Berman, UPN Speak on 'Enterprise' Cancellation

By Michelle
February 3, 2005 - 9:52 PM

Executive producer Rick Berman blames "franchise fatigue" for the cancellation of Star Trek: Enterprise and said he expects a minimum three-year hiatus before a new Trek is launched. He added that the series finale would be "something of a valentine" for the fans.

Speaking to USA Today in the wake of the show's cancellation yesterday, Berman said, "The fact that we've done 624 hours of Star Trek over the last 18 years...there's a point at which you can reach a sense of overkill. It's probably good to lay fallow for a while to rejuvenate."

Zap2It quoted Berman as saying that the season finale was conceived as a series finale, and refusing to comment on rumours that Next Generation stars Marina Sirtis and Jonathan Frakes would appear in it. "We're not giving away any surprises," he stated.

Though fan efforts to save Enterprise are largely focusing on the idea that the series could be sold to a different network or syndicated, Berman said he didn't feel the marketplace would permit such a move. "First-run has been relegated now mostly to shows with far lower budgets than we have," he noted. "They're usually produced in Canada, and they're done on a budget less than half of what Paramount has been so generous to give us."

Star Trek: The Next Generation debuted with no science fiction competition, while now there's an entire Sci-Fi Channel with a lineup to compete with Enterprise - not to mention reruns of the previous Star Trek series in syndication and on cable.

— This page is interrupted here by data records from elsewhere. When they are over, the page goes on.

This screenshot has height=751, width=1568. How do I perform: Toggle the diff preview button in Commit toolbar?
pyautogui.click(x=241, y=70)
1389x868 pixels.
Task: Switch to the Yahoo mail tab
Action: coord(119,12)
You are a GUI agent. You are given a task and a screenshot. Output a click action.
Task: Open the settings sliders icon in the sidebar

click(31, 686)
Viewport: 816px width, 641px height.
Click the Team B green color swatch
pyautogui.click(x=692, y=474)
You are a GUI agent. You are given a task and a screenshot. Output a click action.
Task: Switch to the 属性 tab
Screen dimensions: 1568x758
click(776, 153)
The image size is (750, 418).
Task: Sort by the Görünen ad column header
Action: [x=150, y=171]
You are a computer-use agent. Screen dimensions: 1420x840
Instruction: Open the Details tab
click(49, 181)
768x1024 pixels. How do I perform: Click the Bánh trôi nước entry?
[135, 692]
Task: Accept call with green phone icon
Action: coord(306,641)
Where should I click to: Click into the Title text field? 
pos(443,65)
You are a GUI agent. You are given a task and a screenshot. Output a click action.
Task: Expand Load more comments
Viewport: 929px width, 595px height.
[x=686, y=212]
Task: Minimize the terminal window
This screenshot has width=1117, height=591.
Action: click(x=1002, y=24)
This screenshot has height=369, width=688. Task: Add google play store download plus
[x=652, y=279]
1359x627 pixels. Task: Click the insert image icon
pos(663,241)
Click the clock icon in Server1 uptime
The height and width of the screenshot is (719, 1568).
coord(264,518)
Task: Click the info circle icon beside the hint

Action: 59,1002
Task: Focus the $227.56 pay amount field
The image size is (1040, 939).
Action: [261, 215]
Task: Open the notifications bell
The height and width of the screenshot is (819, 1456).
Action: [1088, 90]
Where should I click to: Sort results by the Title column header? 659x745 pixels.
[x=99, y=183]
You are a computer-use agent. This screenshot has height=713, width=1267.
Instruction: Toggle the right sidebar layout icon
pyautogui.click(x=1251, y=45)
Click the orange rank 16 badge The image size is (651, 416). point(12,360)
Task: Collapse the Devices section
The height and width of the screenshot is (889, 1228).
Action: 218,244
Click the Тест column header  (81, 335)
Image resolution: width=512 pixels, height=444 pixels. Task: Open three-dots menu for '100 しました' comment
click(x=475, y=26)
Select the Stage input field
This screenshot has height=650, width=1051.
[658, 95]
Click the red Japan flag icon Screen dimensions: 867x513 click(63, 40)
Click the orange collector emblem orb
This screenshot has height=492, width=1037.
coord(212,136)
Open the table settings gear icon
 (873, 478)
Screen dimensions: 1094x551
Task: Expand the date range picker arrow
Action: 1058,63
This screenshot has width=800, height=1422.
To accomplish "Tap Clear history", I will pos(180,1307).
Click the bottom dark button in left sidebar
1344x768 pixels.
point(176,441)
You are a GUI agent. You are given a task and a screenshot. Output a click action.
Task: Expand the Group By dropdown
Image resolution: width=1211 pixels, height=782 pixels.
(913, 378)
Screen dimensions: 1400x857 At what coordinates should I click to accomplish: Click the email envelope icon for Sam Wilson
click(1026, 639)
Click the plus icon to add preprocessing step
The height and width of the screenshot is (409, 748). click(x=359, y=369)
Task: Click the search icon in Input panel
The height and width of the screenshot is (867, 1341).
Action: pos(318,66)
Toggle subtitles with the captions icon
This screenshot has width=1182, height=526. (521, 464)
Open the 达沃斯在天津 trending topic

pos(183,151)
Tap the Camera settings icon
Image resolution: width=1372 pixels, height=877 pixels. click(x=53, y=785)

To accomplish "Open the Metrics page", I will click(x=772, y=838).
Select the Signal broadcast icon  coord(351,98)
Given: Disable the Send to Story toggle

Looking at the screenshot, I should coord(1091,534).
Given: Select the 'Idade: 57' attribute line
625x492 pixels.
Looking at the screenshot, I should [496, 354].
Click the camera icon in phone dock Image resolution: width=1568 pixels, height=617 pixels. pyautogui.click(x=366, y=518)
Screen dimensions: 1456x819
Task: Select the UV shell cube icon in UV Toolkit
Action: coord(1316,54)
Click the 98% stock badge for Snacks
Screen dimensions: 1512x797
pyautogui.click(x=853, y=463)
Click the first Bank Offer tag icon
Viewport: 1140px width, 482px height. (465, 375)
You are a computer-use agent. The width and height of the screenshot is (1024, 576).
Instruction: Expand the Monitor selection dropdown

Gary Levin noted that the announcement of the series' cancellation came just after the announcement of its sale into syndication, saying the "cause of death" was a drop in viewership from 5.9 million in its first season to 2.9 million in its fourth.

Berman also told Sci Fi Wire that he doesn't understand why Trek ratings always drop after Christmas, but the trend on Enterprise is entirely unusual. He expressed less bafflement with the network's decision to drop the low-rated Enterprise than with the fact that greater numbers of fans had not tuned in this season.

E! Online, via Yahoo!, noted that the franchise's present looks "a little murky" but emphasized Paramount focus on its future, quoting UPN's statement that network executives "believe in the show creatively, but the ratings just weren't there."

Though this fall will mark the first time in 18 years that there will not be new Trek episodes on television, Paramount Network Television president David Stapf described Star Trek as "enduring" although no plans for a new film are in the works at present either.